### Extrahierter Text
---+---

Die Anthropomorphisierung von Politikern

Hallo LDN Team und alle.
Mir fällt folgendes in der politischen Debatte, wie sie in den Medien geführt, bzw. wiedergegeben wird auf:
Gerne wird im Narrativ gesagt, xy will die Zuwanderung begrenzen, indem er… Oder: yz hält die Grundsicherung für kontraproduktiv.
Im Kern wäre so eine Aussagen natürlich nicht falsch, verleitet aber doch sehr dazu ein falsches Politikbild zu befördern.
Was meine ich denn genau? Ein Beispiel: Joschka Fischer hat einmal in einem Interview gesagt, das die Farbe seines Parteibuchs - also der dem der Grünen - eigentlich eher einer Kette von Zufällen (ich glaube, äusseren Umständen meinte er wörtlich) geschuldet sei, als seinen inhaltlichen Überzeugungen. Er hätte sich durchaus auch ein rotes Parteibuch vorstellen können.
Und das ist in der gelebten Praxis m.E. auch der Modus Operandi der allermeisten Politiker. Ist auch ok so. Die FDP z.B. ist im gegenwärtigen politischen Diskurs auch nicht deshalb so schwierig, weil Christian Lindner ein weltverachtendes A… ist, sondern, weil die FDP sich politisch in einer Nahtot-Situation befindet, also in einer Art Panikmodus. Nicht, dass ich damit ein Problem hätte, nur sollte man die Haltung und Motivation der FDP halt auch nicht missverstehen.

---+---

### Aufgabe
Schreibe aus dem Text über die Anthropomorphisierung von Politikern den Abschnitt zwischen „Was meine ich“ und „Parteibuch vorstellen können.“ einschließlich wortgetreu ab.

---+---

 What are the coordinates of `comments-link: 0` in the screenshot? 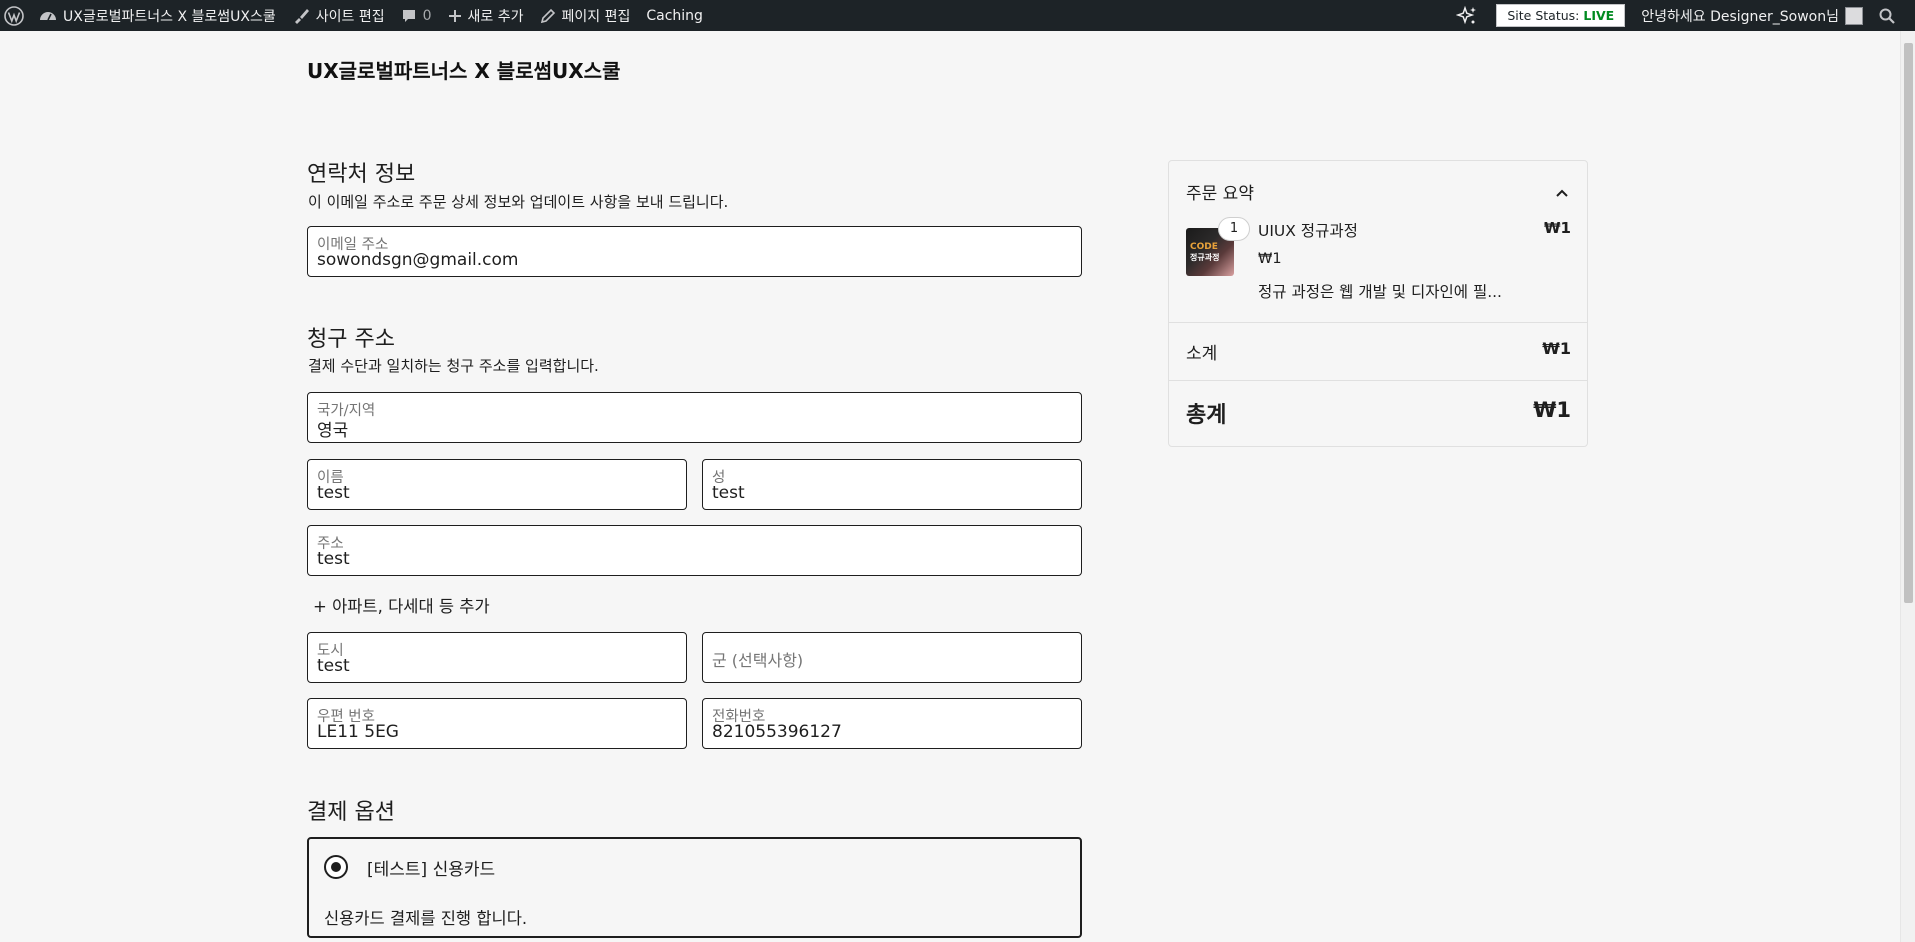 It's located at (416, 16).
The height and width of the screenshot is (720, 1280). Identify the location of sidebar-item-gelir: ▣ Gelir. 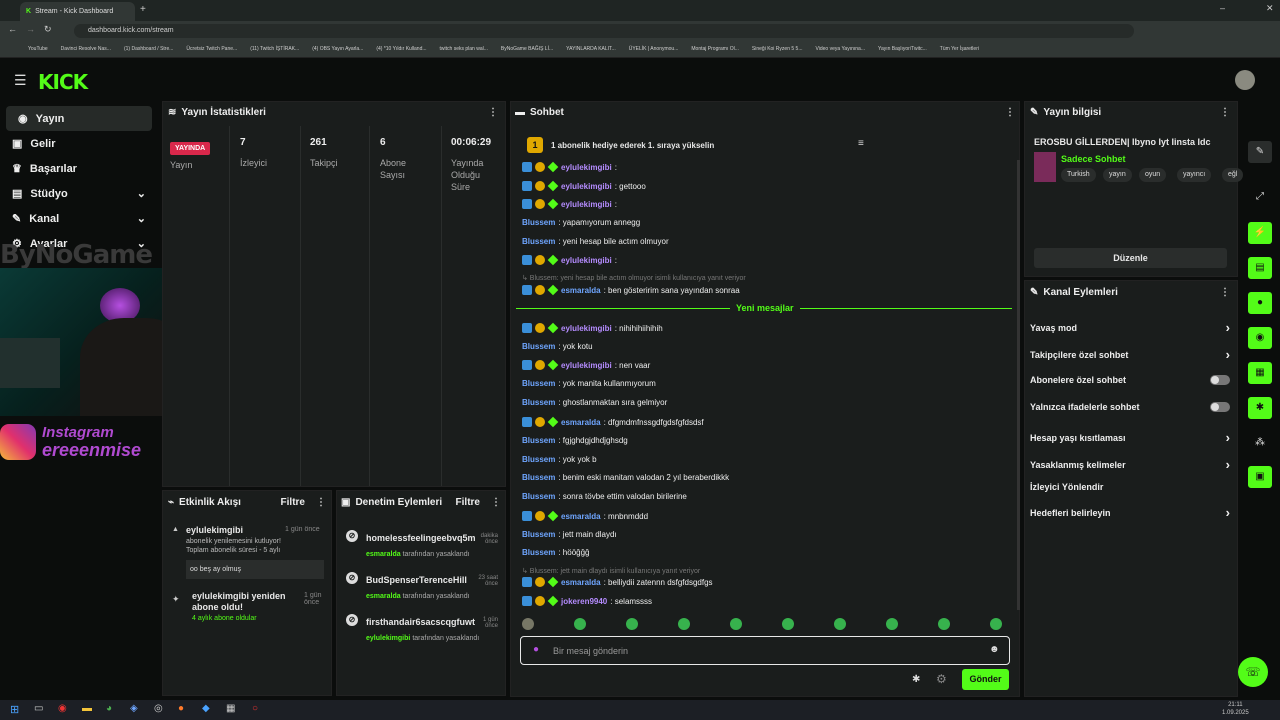
(76, 144).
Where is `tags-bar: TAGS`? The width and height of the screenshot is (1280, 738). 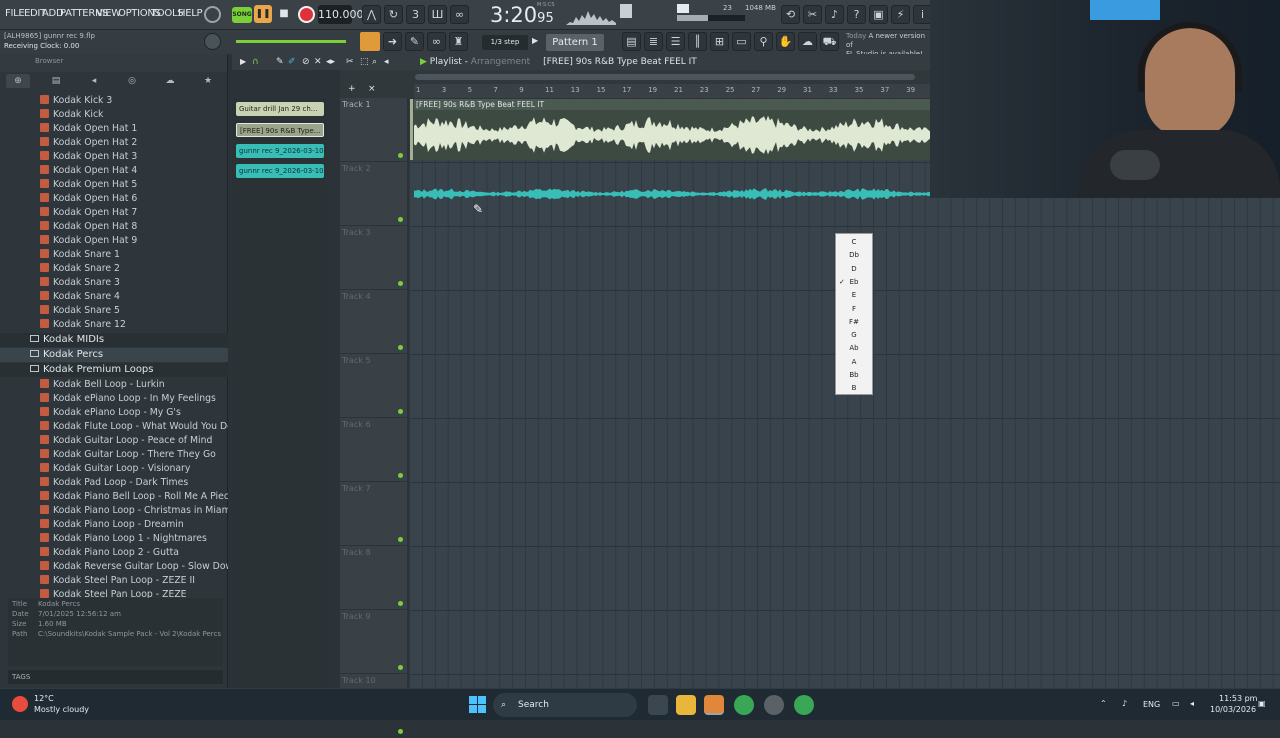 tags-bar: TAGS is located at coordinates (116, 677).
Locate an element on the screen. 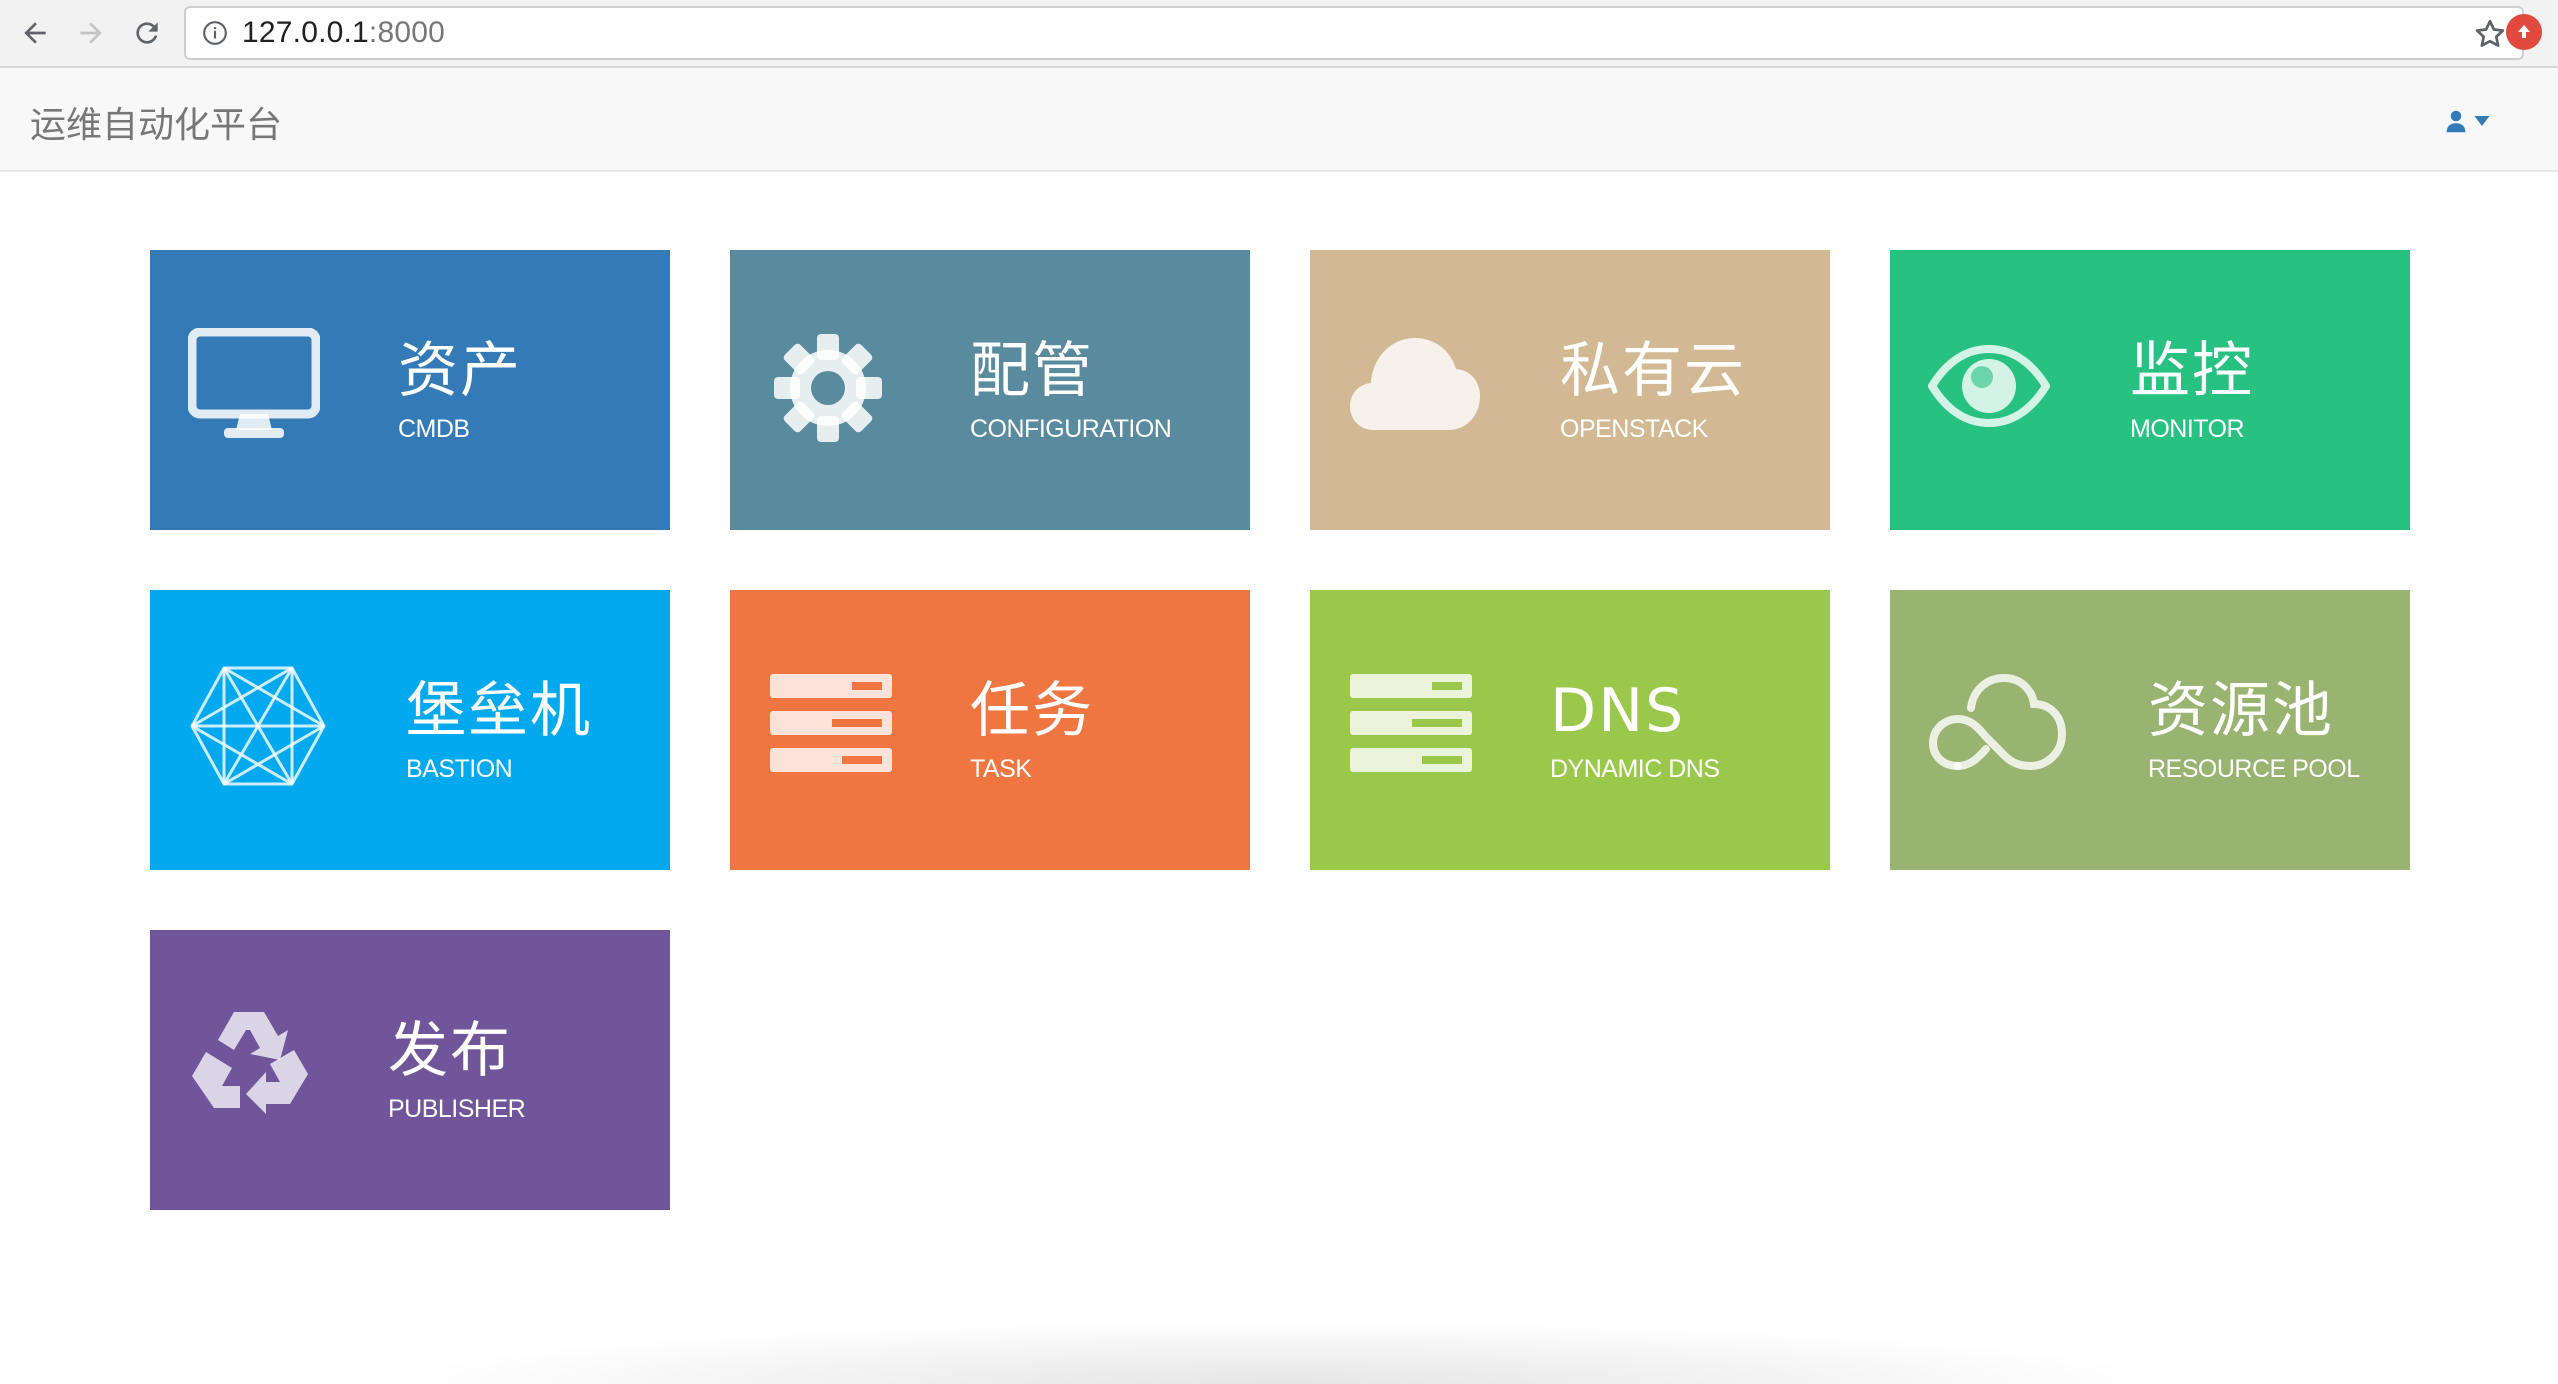 The width and height of the screenshot is (2558, 1384). app-navbar: 运维自动化平台 is located at coordinates (1279, 120).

---+---

### Lösung
Was meine ich denn genau? Ein Beispiel: Joschka Fischer hat einmal in einem Interview gesagt, das die Farbe seines Parteibuchs - also der dem der Grünen - eigentlich eher einer Kette von Zufällen (ich glaube, äusseren Umständen meinte er wörtlich) geschuldet sei, als seinen inhaltlichen Überzeugungen. Er hätte sich durchaus auch ein rotes Parteibuch vorstellen können.